» WHAT YOU HAVE TO DO:
Beginning at the line that contains "This screenshot has", reproduce the entries below exactly, ending with the line that contains "Open the Review". Omit each picture.

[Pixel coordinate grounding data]
◆ ◆ ◆ ◆
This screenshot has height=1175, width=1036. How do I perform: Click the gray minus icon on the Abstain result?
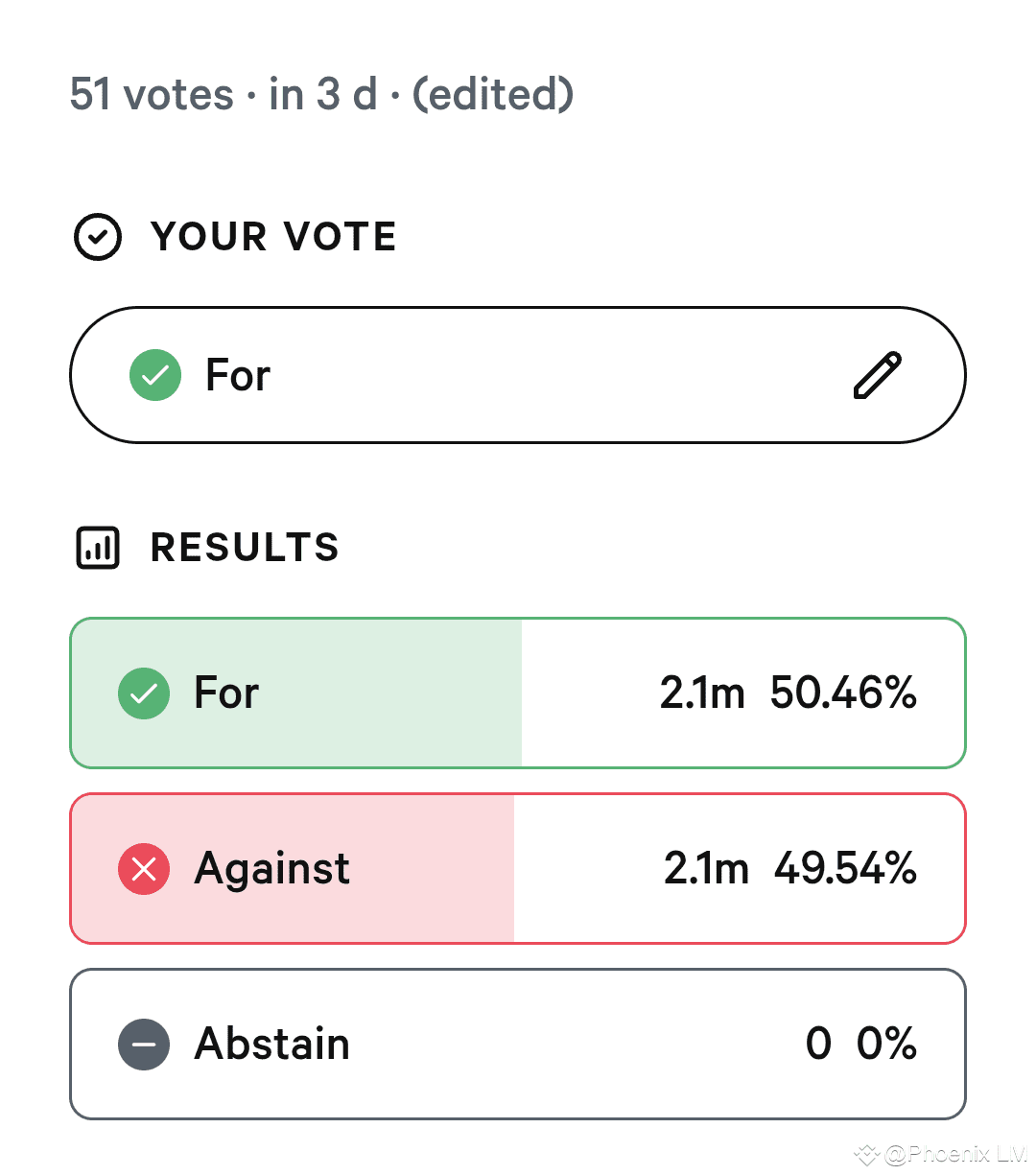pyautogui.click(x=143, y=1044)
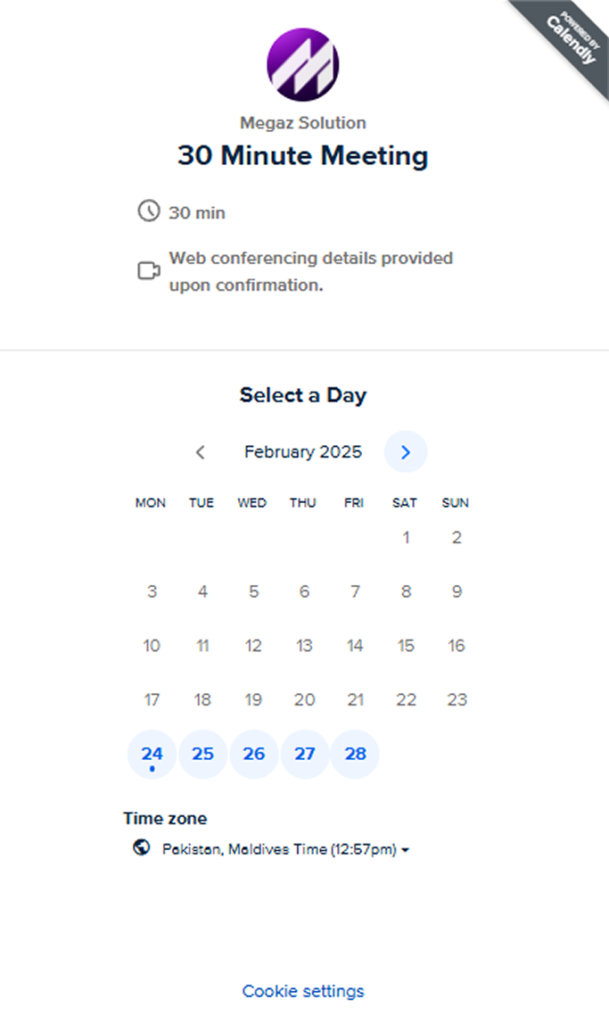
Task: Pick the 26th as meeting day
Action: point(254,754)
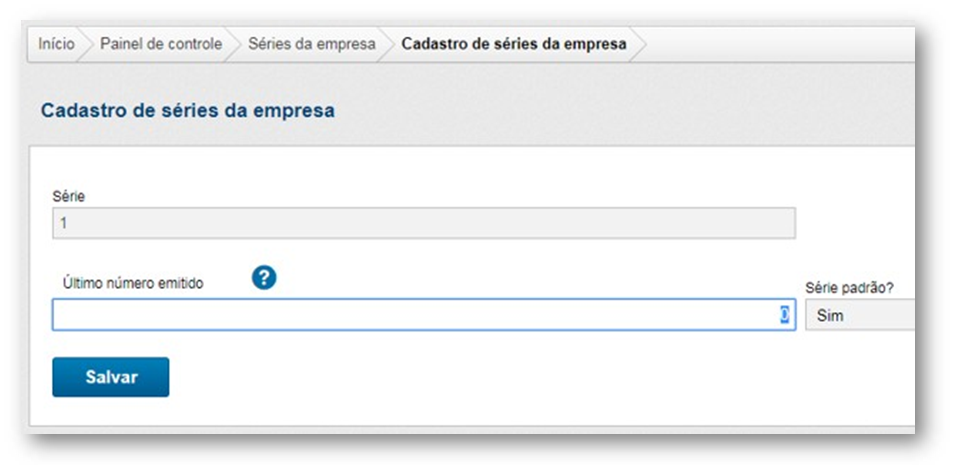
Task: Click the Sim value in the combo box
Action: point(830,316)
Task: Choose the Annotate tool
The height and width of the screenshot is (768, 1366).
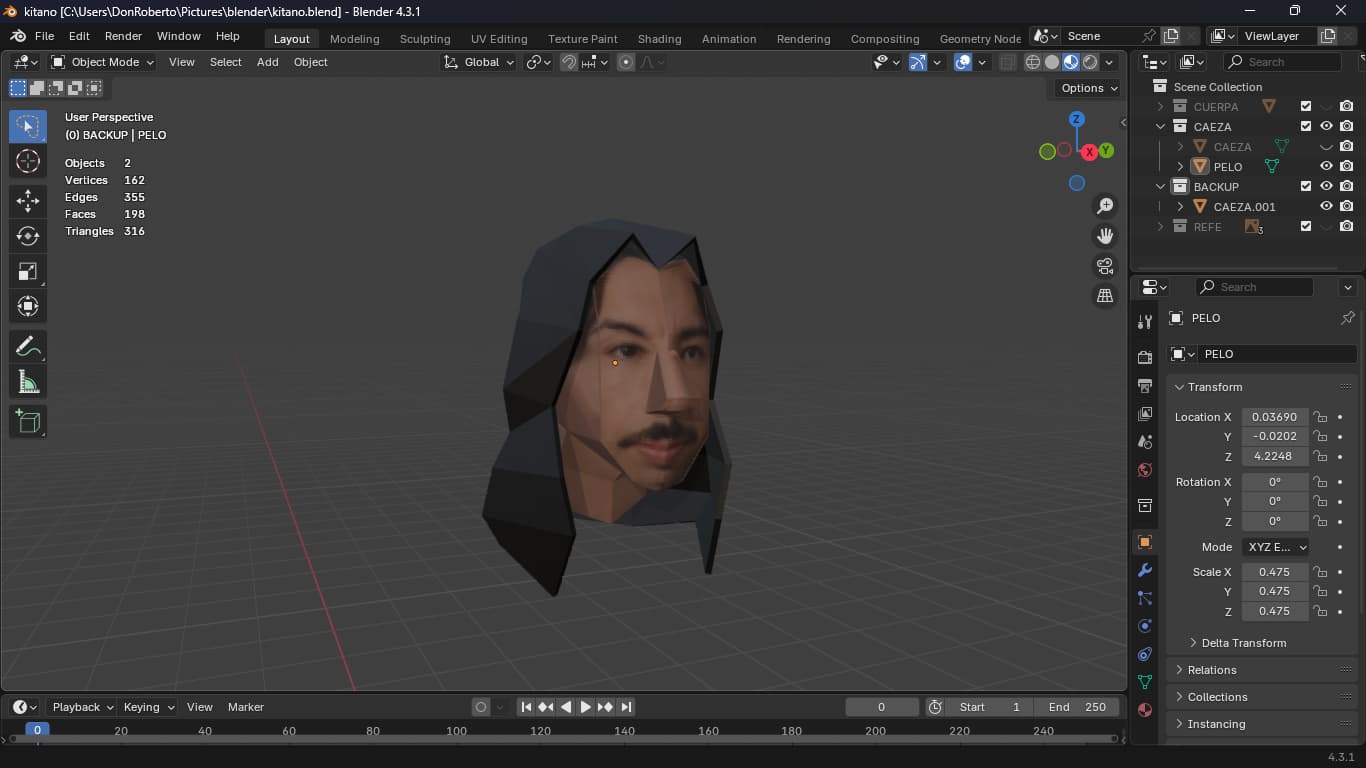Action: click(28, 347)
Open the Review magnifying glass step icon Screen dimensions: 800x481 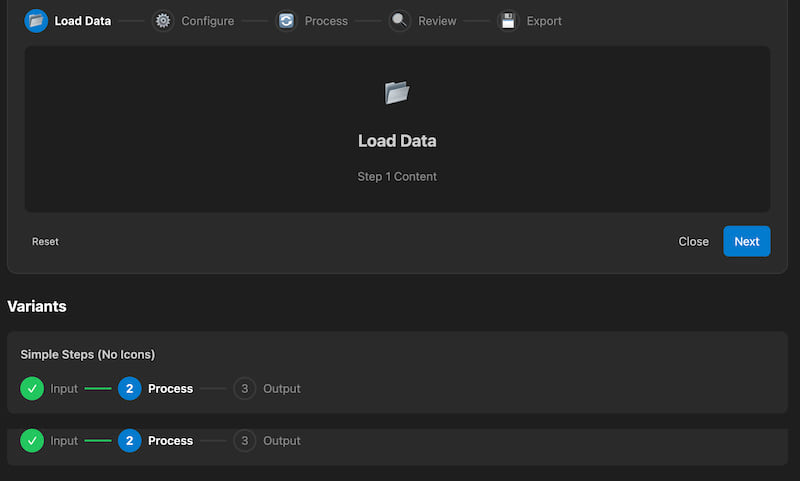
◆ ◆ ◆ ◆
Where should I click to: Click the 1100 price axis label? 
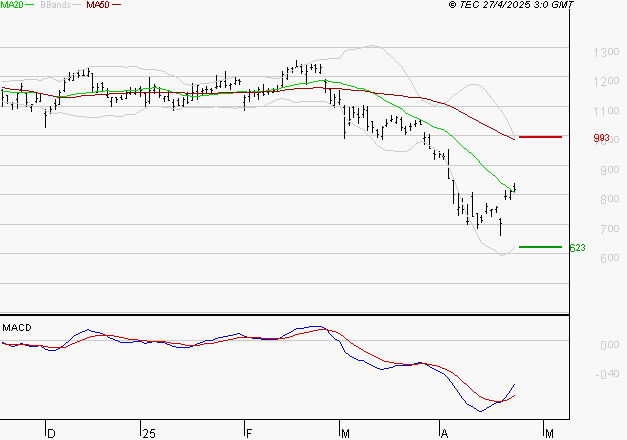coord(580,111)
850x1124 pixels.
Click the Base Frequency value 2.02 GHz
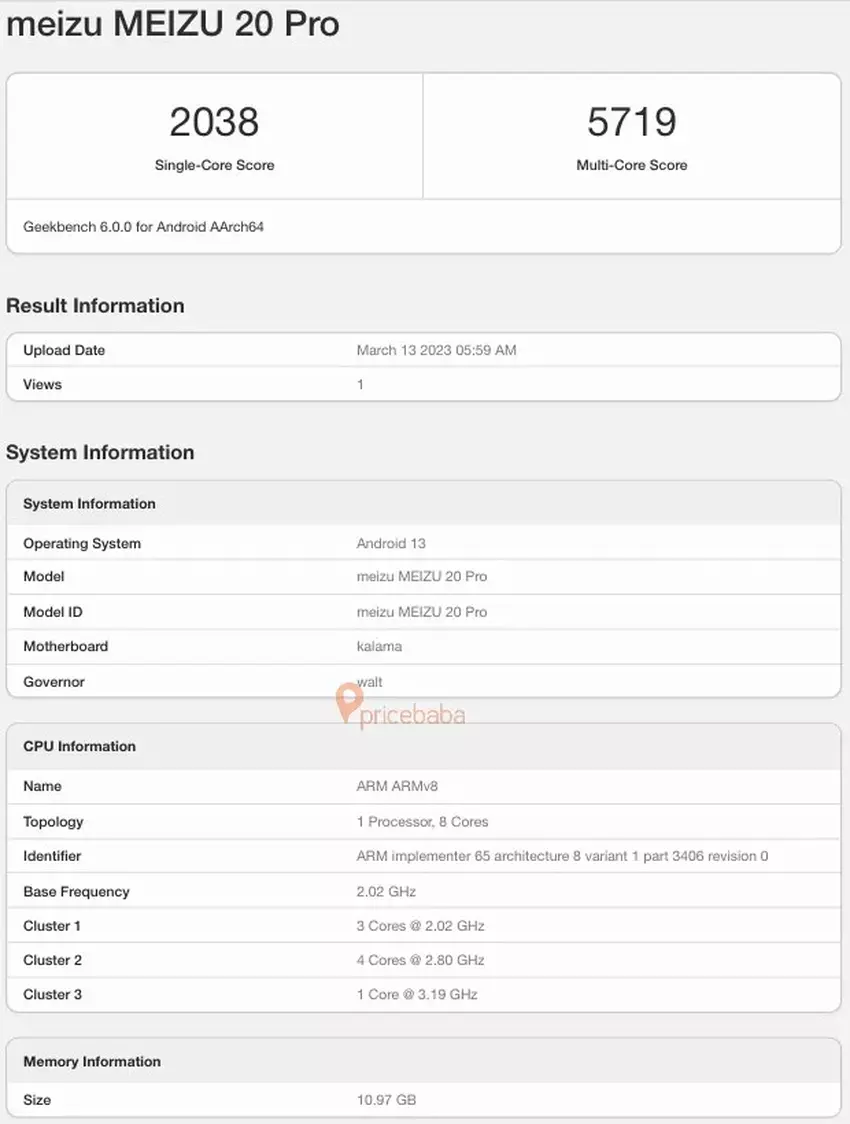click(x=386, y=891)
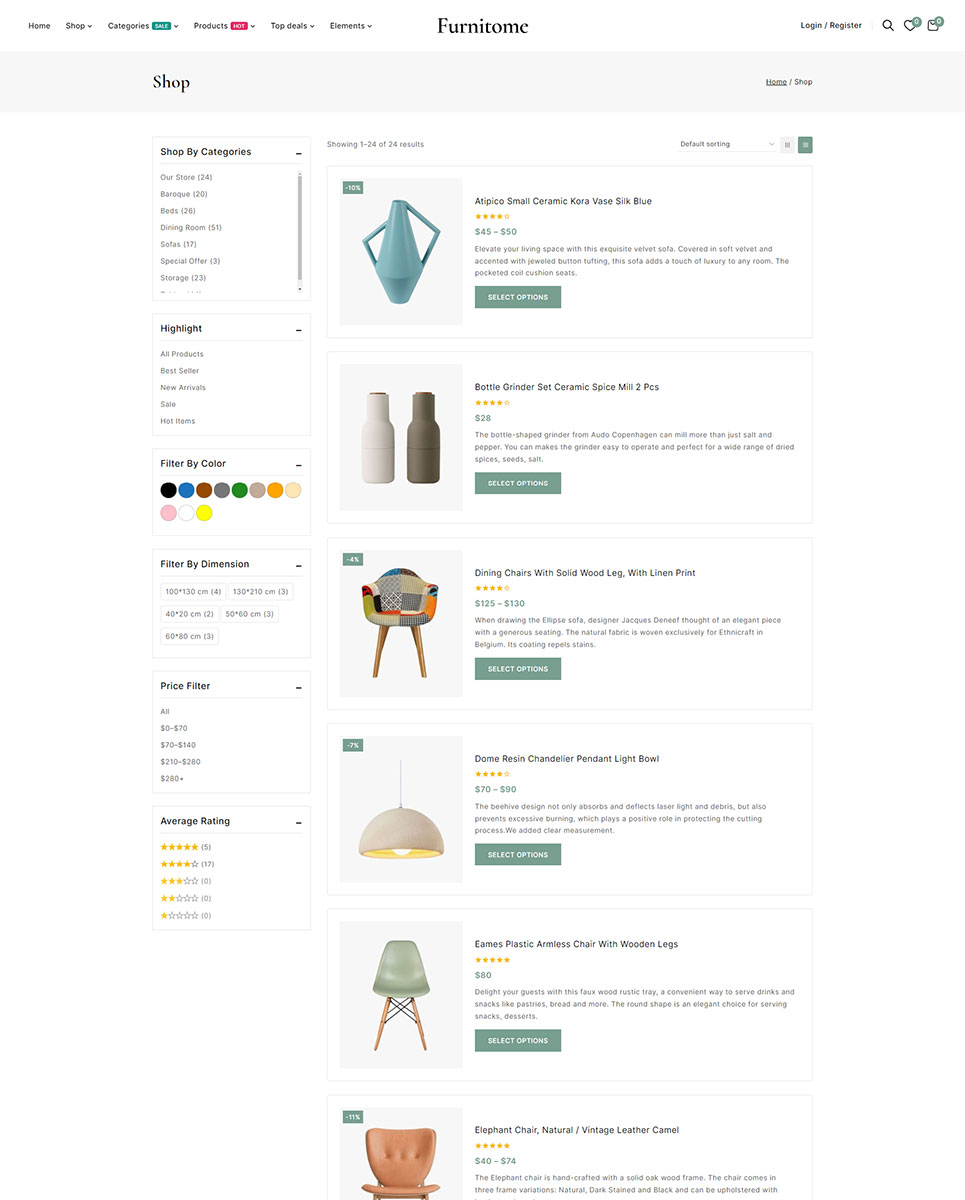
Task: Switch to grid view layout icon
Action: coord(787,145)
◆ ◆ ◆ ◆
» SOLUTION:
This screenshot has height=1175, width=1036. How do I perform: Click the gray minus icon on the Abstain result?
pyautogui.click(x=143, y=1044)
Task: Pick the 26th as meeting day
Action: point(254,754)
Task: Click the Sim value in the combo box
Action: point(830,316)
Task: Choose the Annotate tool
The height and width of the screenshot is (768, 1366).
Action: click(28, 347)
Open the Review magnifying glass step icon Screen dimensions: 800x481 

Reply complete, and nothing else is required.